■ EXERCISE REQUIREMENTS
Write out the lines below word for word, from the line containing "is (958, 523)." through the line containing "coordinates (550, 228).".

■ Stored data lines
-.-.-
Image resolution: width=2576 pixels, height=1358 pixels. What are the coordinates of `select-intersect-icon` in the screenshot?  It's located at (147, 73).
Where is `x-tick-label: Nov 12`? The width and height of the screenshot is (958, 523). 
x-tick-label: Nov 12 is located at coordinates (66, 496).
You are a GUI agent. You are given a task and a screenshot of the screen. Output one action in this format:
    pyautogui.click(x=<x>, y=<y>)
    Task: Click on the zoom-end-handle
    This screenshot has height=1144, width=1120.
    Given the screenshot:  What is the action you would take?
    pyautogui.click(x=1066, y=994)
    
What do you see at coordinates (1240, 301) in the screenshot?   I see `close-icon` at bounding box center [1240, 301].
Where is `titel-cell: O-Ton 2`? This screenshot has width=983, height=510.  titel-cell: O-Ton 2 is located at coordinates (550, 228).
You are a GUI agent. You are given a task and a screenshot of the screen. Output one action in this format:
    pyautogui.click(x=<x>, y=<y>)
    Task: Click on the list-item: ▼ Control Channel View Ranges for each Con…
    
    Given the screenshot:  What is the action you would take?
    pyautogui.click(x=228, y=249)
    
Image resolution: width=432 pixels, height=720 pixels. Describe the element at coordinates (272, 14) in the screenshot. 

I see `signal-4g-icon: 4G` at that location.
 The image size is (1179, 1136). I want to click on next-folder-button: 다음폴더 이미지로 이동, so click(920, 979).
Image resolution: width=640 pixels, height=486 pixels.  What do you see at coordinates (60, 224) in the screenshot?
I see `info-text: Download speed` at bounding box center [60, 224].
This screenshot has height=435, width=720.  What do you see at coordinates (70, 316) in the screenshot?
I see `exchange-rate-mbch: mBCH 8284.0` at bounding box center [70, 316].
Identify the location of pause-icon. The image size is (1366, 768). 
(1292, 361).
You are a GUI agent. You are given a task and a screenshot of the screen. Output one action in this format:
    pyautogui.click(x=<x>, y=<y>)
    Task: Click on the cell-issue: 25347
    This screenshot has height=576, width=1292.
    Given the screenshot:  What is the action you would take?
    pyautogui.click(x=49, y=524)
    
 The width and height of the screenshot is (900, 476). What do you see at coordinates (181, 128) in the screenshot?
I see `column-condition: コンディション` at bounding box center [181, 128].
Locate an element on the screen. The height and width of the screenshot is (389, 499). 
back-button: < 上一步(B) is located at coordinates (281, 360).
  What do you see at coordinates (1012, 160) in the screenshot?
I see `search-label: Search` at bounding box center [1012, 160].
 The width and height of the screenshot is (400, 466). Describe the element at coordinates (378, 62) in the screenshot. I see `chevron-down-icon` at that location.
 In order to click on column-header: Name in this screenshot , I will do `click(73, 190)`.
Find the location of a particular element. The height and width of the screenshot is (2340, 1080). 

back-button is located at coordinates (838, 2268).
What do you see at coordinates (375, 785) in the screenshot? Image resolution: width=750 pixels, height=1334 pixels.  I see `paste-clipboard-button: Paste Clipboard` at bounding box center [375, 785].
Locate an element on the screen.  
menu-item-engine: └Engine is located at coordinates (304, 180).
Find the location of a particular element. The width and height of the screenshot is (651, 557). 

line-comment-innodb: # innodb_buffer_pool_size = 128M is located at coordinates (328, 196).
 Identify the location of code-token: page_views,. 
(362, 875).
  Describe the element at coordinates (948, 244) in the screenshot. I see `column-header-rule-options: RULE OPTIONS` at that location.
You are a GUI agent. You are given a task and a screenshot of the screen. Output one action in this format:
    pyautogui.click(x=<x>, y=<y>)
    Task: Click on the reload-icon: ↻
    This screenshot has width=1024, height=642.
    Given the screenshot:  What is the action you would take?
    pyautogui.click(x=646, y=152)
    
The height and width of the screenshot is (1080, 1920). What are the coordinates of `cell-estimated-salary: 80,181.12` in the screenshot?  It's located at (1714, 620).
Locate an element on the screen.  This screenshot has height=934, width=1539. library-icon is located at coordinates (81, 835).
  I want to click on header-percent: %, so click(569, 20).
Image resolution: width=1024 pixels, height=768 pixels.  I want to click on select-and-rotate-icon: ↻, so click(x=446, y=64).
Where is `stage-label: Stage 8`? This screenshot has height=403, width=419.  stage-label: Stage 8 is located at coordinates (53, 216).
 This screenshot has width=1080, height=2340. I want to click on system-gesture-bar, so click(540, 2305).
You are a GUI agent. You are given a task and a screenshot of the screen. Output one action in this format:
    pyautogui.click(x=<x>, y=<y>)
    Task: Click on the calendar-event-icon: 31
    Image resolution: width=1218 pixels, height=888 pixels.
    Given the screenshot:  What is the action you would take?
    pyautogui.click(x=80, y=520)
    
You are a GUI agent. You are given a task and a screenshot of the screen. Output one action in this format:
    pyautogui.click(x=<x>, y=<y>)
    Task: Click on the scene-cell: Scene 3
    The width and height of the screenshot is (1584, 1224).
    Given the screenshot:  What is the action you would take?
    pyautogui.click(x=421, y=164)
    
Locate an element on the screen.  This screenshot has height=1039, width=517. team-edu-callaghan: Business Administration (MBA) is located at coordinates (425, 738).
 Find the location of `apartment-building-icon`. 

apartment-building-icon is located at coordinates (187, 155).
-.-.-
■ ANSWER SPACE
Where is `x-tick-label: Nov 12`? The width and height of the screenshot is (958, 523). 
x-tick-label: Nov 12 is located at coordinates (66, 496).
You are a GUI agent. You are given a task and a screenshot of the screen. Output one action in this format:
    pyautogui.click(x=<x>, y=<y>)
    Task: Click on the zoom-end-handle
    This screenshot has height=1144, width=1120.
    Given the screenshot:  What is the action you would take?
    pyautogui.click(x=1066, y=994)
    
What do you see at coordinates (1240, 301) in the screenshot?   I see `close-icon` at bounding box center [1240, 301].
Where is `titel-cell: O-Ton 2`? This screenshot has width=983, height=510.  titel-cell: O-Ton 2 is located at coordinates (550, 228).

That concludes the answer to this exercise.